**Information supplied**
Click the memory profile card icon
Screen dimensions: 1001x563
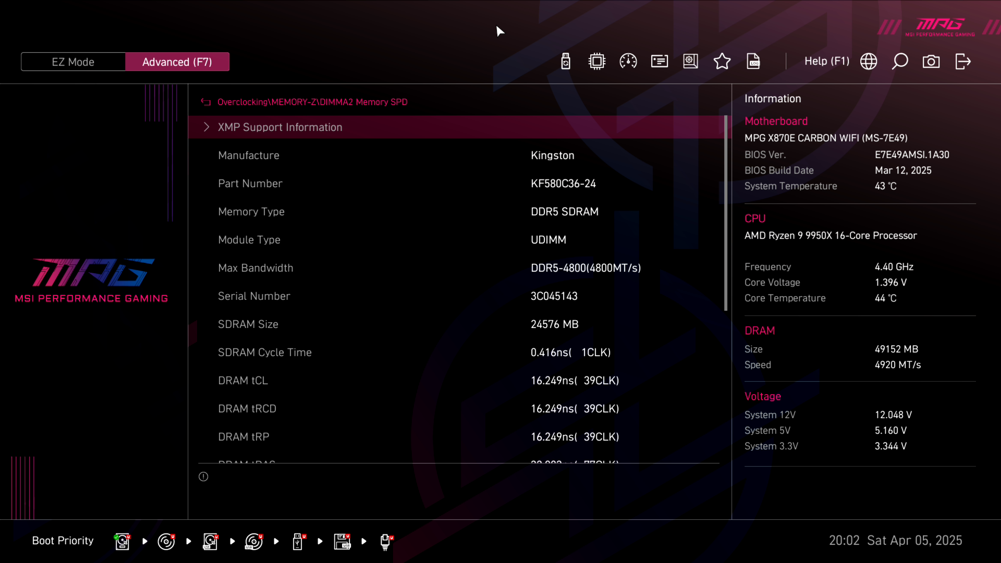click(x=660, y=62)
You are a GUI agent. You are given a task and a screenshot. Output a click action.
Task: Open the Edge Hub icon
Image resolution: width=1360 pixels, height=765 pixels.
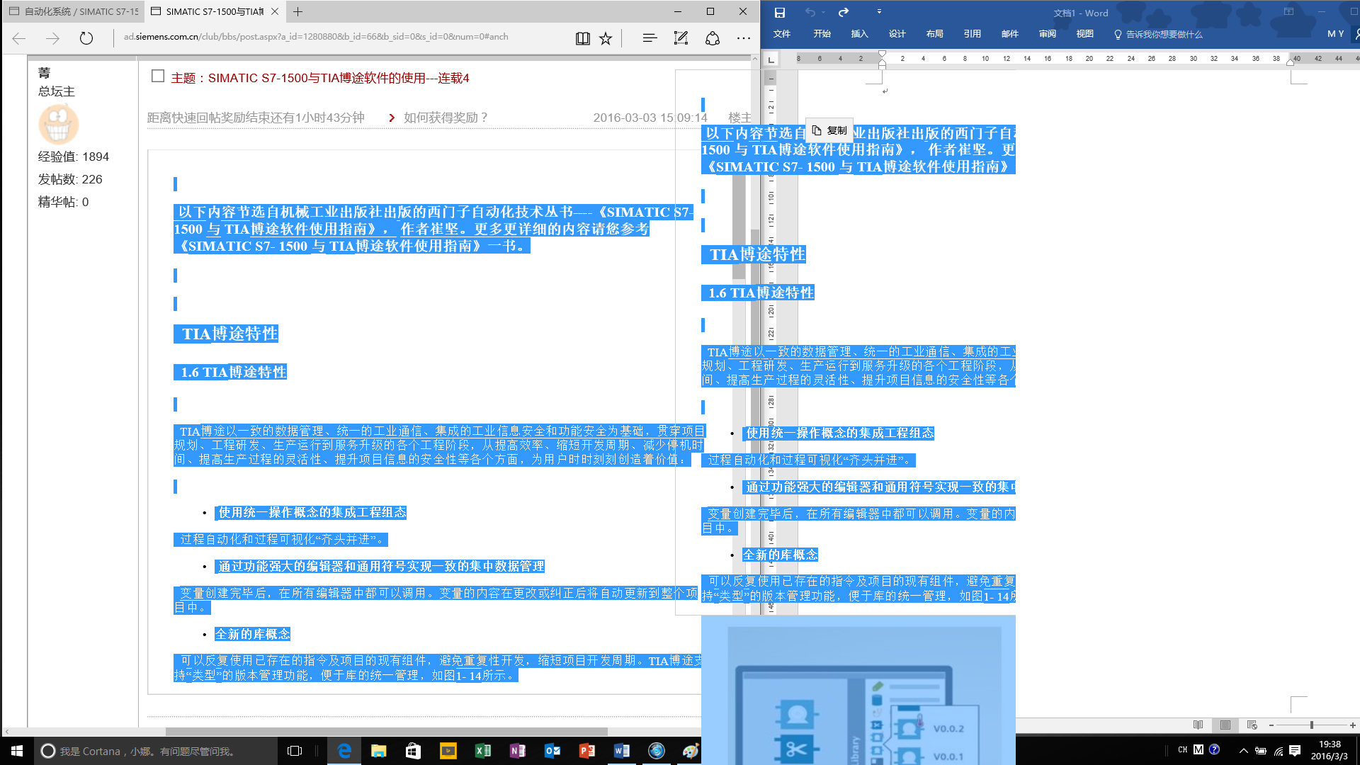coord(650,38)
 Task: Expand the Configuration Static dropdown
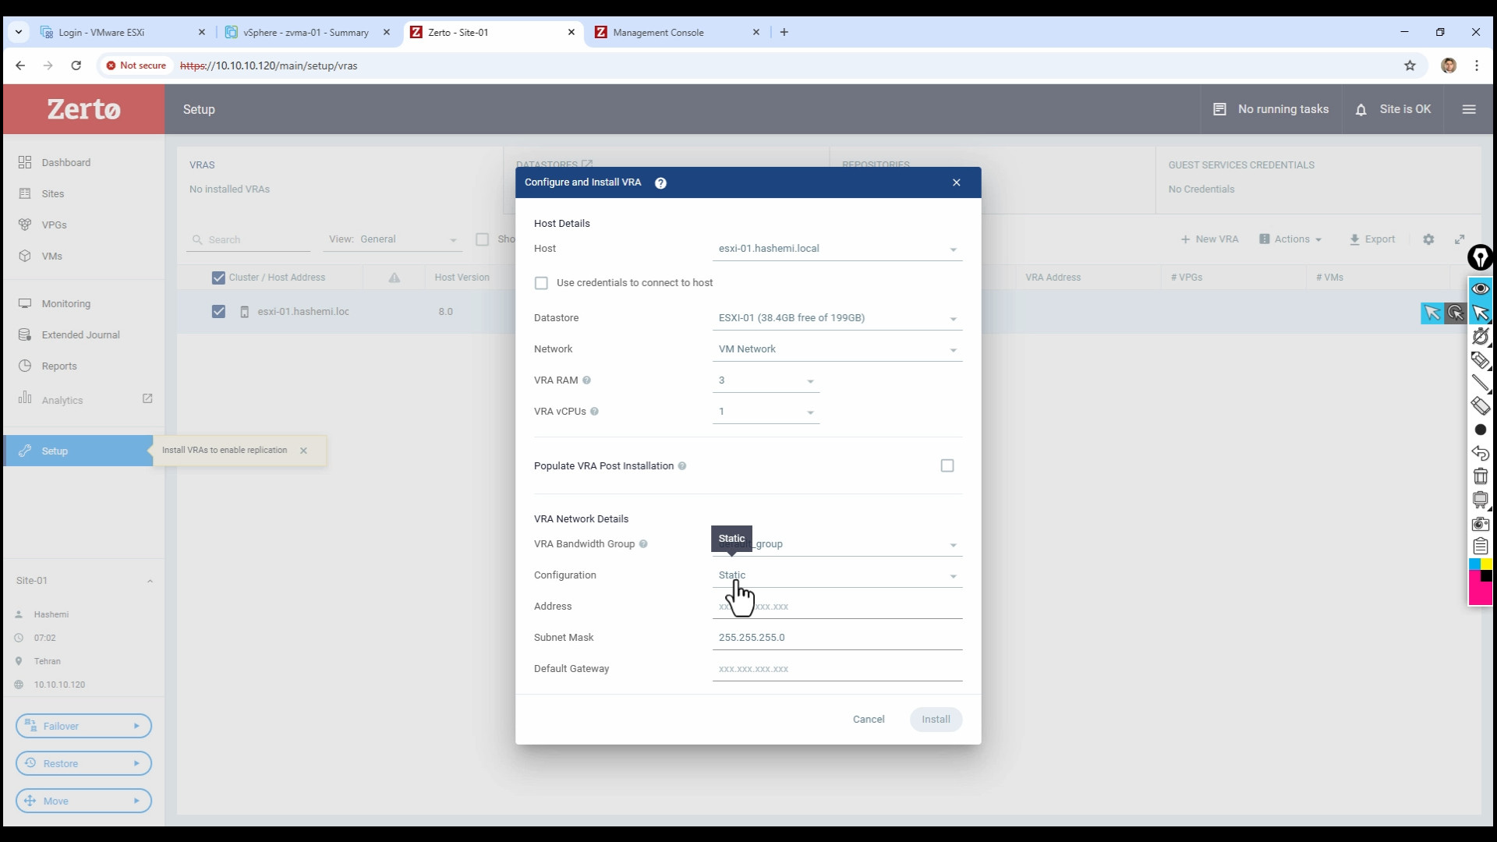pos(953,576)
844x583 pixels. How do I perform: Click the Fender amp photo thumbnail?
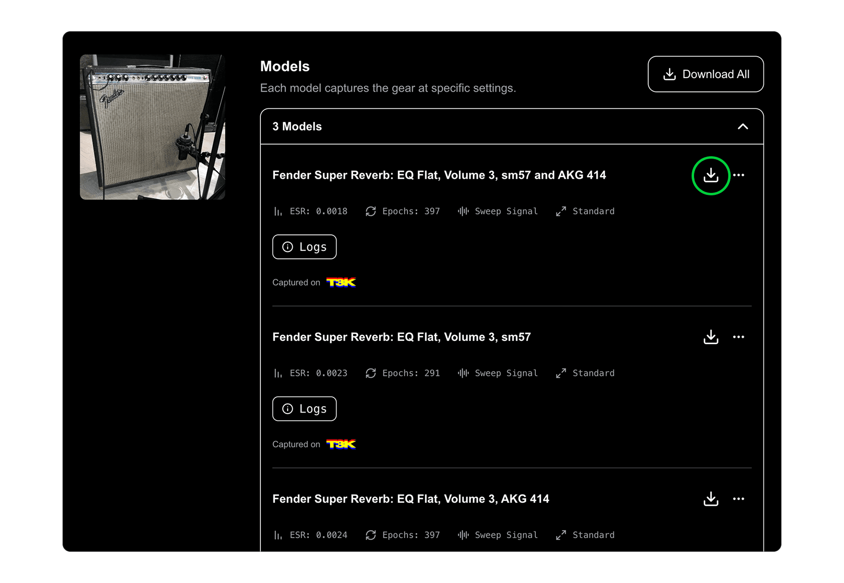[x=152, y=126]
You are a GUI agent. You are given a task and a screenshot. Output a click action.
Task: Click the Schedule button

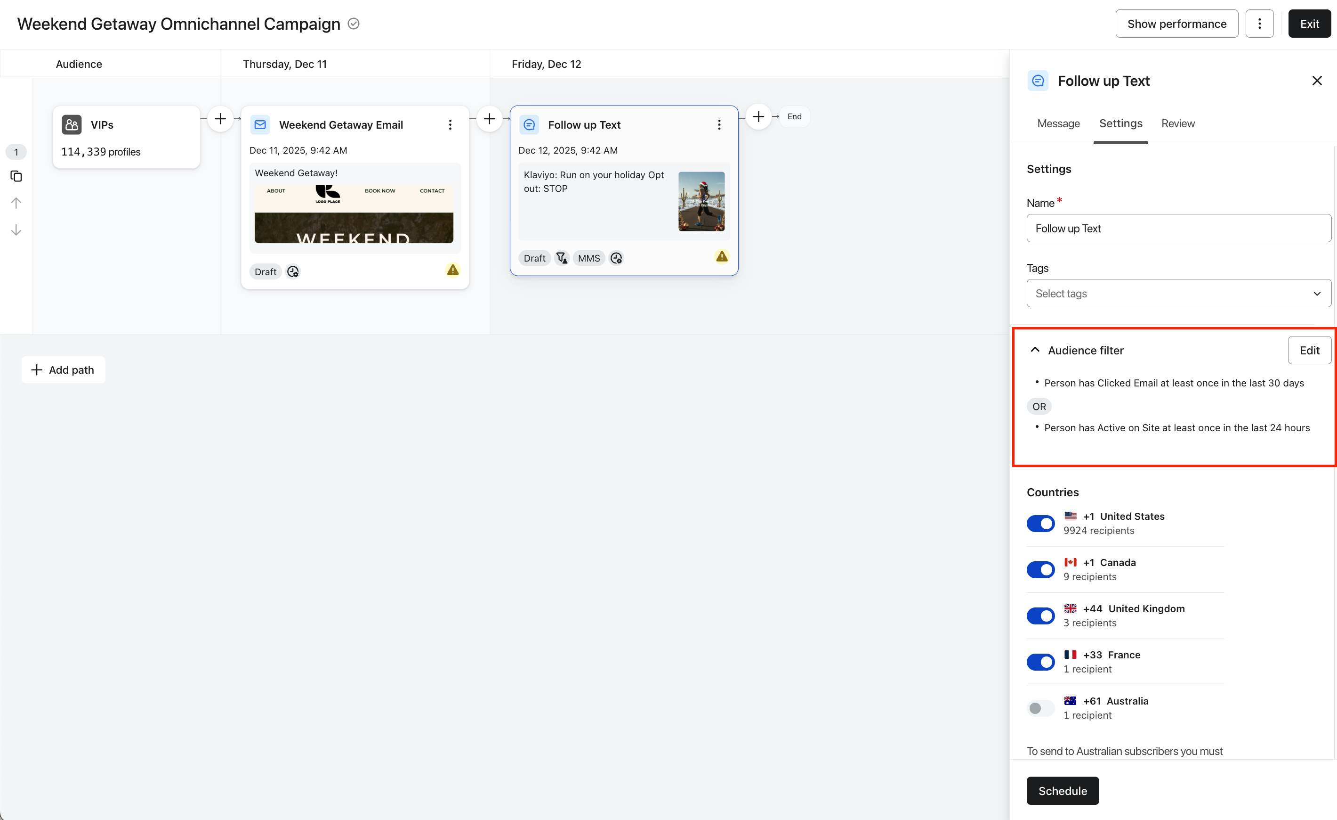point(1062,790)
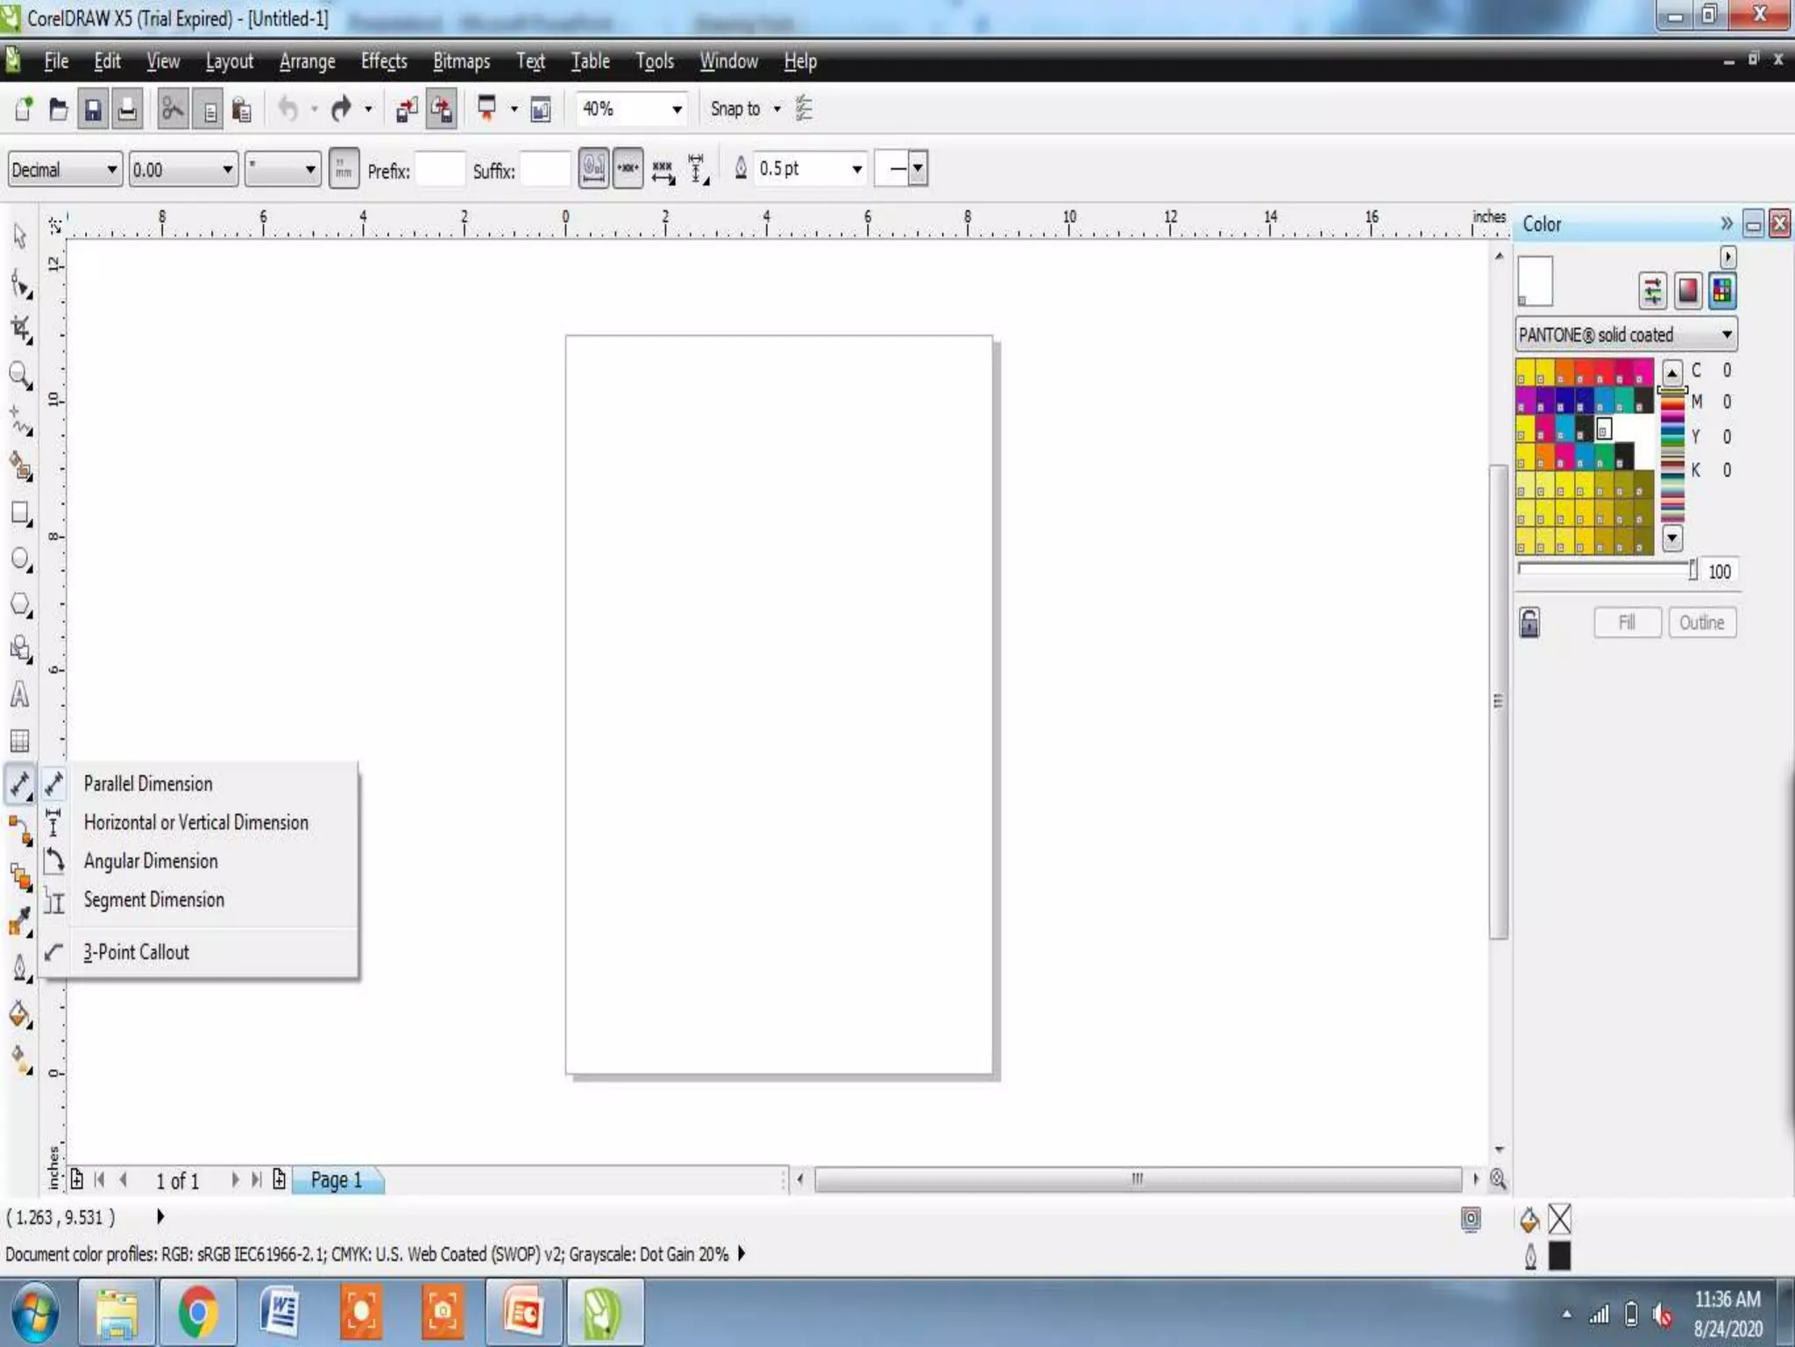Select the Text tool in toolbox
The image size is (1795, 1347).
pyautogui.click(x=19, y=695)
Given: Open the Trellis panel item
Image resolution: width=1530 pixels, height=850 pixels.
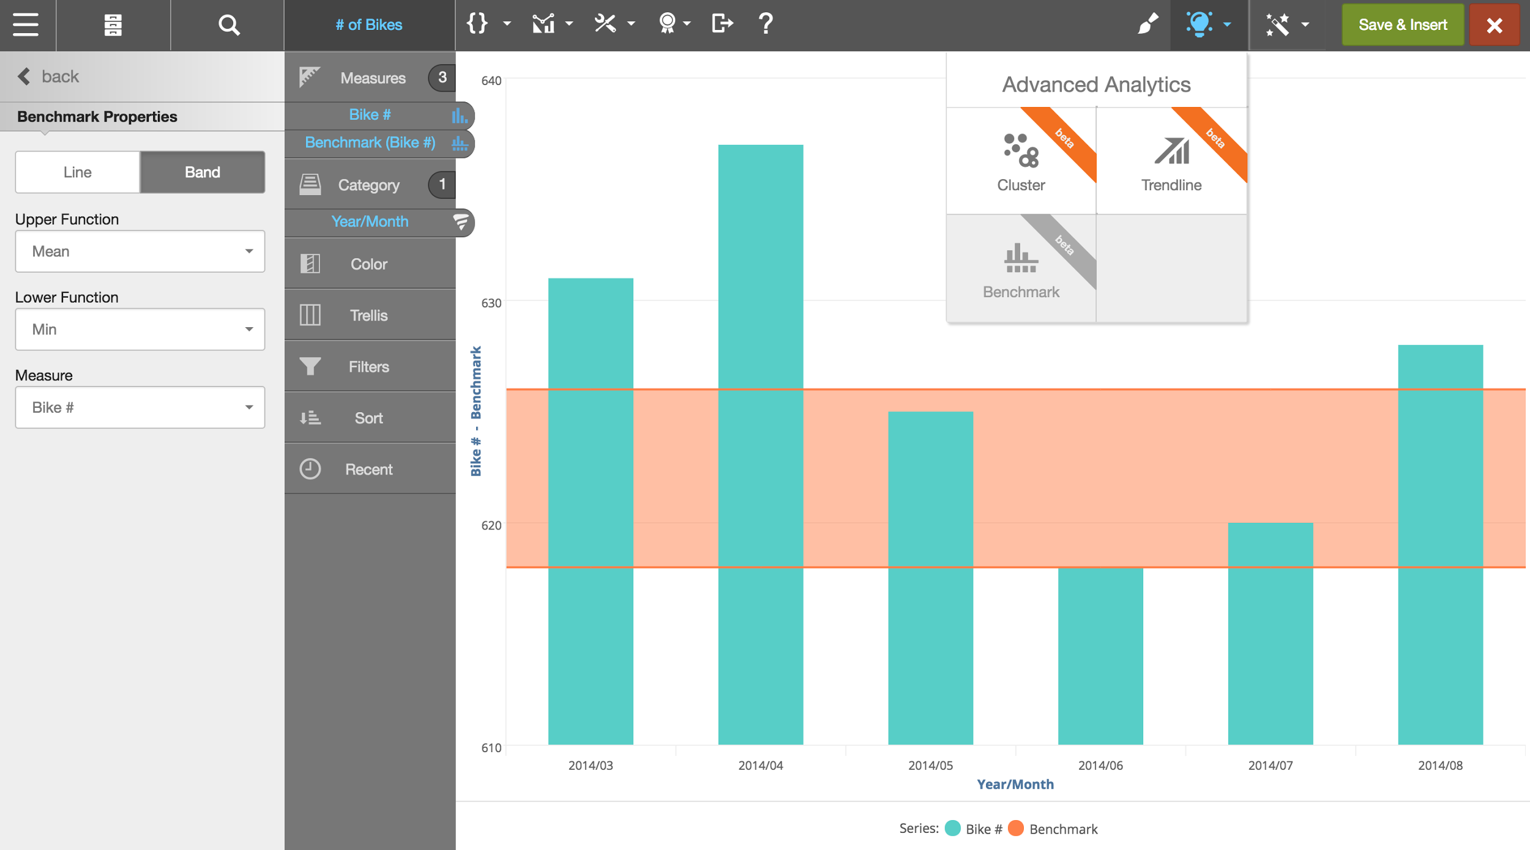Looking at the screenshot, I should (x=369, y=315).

**Task statement**
Each line of the listing above must be given again exactly; the pictures are to be left out.

**Finished task**
Click the memory profile card icon
Screen dimensions: 1001x563
click(x=660, y=62)
You are a GUI agent. You are given a task and a screenshot. Output a click action.
Task: Open the Edge Hub icon
Image resolution: width=1360 pixels, height=765 pixels.
coord(650,38)
 Task: Expand the Configuration Static dropdown
pos(953,576)
844x583 pixels. How do I perform: Click the Fender amp photo thumbnail?
[x=152, y=126]
You are a GUI agent. You are given a task and a screenshot. Output a click action.
Task: Click the Schedule button

point(1062,790)
Select the Text tool in toolbox
The image size is (1795, 1347).
pyautogui.click(x=19, y=695)
Given: Open the Trellis panel item
Image resolution: width=1530 pixels, height=850 pixels.
Looking at the screenshot, I should (x=369, y=315).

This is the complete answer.